*DATA EXCERPTS*.
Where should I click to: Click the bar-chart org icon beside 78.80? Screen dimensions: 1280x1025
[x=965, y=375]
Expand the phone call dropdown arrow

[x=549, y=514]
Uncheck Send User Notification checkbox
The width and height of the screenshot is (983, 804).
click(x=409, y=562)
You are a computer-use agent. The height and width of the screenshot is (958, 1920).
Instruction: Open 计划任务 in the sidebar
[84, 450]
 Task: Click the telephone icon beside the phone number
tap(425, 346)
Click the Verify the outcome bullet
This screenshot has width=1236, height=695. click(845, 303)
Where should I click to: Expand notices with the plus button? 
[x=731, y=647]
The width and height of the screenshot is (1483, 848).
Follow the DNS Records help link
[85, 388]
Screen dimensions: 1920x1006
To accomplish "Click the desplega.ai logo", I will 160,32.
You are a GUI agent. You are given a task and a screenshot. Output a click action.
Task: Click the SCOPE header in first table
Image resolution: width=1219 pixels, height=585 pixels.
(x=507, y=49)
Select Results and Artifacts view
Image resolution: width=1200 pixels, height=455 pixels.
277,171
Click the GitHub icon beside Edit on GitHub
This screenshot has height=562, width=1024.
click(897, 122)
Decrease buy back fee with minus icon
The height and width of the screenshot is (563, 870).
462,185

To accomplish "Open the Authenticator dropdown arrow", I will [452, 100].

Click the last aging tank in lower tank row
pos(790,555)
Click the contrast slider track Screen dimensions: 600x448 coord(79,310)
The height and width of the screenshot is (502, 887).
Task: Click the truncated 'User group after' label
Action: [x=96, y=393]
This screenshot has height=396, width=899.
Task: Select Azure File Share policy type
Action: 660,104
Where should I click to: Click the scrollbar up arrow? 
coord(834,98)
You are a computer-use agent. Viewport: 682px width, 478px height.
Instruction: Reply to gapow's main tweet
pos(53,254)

*WHAT IS EXPECTED*. What is the number of lines in the listing that include "accomplish"? Answer with that number only.

*RESPONSE BELOW*. 2